● Dataset records:
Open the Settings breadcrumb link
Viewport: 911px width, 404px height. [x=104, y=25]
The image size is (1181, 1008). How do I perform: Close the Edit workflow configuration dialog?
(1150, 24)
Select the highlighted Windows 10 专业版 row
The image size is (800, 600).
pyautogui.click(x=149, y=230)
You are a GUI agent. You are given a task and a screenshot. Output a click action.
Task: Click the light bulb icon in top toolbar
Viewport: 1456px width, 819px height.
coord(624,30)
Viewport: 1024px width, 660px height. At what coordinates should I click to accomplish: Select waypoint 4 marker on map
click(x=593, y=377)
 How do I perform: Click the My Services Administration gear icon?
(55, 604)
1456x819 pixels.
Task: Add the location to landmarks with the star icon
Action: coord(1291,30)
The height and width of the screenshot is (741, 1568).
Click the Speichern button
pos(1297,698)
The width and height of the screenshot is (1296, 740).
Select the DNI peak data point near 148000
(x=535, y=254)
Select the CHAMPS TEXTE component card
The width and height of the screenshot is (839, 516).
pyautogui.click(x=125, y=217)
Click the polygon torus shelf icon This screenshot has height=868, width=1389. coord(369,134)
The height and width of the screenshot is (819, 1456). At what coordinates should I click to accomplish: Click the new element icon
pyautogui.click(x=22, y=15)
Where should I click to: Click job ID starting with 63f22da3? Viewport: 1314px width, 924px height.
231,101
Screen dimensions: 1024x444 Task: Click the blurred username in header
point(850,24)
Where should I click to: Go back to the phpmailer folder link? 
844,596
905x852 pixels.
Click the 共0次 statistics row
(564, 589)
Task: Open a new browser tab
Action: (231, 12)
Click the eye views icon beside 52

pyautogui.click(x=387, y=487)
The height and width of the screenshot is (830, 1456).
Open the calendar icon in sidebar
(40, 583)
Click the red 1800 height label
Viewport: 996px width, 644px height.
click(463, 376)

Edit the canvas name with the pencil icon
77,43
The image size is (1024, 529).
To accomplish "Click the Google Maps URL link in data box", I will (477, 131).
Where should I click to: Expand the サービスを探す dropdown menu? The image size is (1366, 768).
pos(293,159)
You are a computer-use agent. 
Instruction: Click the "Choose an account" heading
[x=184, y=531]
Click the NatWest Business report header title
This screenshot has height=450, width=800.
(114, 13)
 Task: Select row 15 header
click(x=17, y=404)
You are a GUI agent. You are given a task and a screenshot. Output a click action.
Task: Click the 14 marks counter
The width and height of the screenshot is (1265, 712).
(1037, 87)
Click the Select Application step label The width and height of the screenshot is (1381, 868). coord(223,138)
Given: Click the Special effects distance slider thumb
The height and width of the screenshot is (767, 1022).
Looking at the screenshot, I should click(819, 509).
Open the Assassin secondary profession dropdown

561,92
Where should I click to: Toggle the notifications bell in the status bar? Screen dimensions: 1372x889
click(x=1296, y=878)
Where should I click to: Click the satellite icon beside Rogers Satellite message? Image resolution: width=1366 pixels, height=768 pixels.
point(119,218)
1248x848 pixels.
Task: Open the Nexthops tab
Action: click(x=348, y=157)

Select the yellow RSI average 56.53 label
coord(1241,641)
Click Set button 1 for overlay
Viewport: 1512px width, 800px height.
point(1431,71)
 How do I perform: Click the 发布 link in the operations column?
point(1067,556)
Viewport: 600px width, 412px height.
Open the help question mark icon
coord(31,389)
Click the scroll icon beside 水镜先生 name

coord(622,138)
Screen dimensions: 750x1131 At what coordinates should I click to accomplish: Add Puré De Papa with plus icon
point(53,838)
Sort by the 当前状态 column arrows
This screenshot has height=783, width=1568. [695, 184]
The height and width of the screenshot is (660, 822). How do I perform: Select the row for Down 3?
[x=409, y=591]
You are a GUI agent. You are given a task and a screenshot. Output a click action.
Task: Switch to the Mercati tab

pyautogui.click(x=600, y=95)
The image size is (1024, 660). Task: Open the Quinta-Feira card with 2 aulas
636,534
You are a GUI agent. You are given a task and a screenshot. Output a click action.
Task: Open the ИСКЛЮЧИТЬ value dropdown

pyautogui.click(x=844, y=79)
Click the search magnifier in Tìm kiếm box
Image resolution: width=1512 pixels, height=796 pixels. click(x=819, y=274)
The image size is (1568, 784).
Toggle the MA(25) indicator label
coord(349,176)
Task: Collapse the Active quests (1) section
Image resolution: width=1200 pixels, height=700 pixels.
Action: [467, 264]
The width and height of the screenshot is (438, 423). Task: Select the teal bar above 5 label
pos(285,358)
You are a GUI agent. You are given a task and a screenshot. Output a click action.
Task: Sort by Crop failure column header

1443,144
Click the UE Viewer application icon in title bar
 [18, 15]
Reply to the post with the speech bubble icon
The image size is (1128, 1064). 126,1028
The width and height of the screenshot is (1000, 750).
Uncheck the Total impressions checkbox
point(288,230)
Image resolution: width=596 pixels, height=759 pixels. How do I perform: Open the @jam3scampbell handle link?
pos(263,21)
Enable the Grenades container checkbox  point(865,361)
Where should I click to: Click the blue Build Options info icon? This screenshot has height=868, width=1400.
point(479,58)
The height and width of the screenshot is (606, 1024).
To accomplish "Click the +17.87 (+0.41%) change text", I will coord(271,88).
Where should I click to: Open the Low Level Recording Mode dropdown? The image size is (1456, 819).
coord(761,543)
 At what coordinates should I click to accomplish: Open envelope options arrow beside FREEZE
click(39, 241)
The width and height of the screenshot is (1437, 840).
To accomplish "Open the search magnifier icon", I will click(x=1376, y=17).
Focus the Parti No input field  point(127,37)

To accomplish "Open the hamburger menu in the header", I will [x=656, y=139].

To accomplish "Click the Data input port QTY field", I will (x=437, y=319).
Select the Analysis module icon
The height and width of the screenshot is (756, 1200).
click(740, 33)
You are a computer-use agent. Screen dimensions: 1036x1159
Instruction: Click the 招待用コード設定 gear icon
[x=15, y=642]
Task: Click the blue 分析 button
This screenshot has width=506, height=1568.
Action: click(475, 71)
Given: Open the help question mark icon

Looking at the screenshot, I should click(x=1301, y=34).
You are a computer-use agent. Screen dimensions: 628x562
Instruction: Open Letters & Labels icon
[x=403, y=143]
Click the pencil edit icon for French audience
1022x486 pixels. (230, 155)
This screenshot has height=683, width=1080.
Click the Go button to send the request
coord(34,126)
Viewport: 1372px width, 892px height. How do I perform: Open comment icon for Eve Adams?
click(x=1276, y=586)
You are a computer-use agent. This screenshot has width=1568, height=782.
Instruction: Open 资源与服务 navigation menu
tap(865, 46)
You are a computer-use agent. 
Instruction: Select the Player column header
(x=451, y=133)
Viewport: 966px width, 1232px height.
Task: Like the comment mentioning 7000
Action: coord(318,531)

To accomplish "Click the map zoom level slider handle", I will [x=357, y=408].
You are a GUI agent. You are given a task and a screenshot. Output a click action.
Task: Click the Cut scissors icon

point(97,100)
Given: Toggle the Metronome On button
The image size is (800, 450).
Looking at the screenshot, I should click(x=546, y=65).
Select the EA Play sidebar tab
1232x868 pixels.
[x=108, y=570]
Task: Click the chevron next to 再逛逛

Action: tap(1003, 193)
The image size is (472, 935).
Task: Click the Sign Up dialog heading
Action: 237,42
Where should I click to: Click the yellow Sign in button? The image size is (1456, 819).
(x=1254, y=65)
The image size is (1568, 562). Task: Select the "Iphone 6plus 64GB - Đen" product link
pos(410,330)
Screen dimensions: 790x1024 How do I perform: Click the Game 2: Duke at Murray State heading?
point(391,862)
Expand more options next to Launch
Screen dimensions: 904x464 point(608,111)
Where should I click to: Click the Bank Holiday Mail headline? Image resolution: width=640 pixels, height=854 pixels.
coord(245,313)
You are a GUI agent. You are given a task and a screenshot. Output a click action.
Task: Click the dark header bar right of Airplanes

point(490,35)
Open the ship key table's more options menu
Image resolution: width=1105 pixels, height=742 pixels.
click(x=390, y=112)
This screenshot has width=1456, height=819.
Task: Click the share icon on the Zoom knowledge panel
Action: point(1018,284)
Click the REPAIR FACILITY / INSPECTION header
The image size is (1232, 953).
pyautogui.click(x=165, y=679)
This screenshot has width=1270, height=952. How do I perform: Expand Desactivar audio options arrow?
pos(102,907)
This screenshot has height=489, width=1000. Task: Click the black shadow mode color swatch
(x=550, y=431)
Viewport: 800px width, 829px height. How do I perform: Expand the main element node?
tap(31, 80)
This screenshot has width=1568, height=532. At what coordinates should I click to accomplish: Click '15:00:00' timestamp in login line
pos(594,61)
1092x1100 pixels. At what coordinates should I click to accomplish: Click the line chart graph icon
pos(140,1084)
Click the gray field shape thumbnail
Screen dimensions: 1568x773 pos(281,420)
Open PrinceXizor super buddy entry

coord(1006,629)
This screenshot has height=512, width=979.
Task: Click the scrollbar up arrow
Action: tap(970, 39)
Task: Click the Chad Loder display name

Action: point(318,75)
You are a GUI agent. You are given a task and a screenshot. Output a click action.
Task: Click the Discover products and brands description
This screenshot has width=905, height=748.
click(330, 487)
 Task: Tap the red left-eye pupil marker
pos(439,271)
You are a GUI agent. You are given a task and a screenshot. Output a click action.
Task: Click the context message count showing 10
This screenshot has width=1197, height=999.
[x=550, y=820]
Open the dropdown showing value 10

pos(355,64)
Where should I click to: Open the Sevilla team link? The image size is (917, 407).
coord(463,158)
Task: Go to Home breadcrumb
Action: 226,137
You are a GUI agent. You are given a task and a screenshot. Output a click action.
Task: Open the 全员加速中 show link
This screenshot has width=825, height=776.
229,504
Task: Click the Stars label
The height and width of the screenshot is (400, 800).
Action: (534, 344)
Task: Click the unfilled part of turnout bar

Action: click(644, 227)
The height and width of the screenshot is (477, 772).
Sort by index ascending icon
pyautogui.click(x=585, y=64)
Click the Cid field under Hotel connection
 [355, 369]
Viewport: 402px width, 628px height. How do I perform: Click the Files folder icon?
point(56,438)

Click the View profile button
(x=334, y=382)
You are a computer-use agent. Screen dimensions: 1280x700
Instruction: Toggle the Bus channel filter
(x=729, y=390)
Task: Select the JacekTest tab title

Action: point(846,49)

● Task instructions:
Duplicate the part of the data that opens with the line containing "Viewport: 402px width, 628px" and runs through the end of the data.

● Response:
Viewport: 402px width, 628px height. How do I perform: Click the Files folder icon?
point(56,438)

Click the View profile button
(x=334, y=382)
You are a computer-use agent. Screen dimensions: 1280x700
Instruction: Toggle the Bus channel filter
(x=729, y=390)
Task: Select the JacekTest tab title

Action: point(846,49)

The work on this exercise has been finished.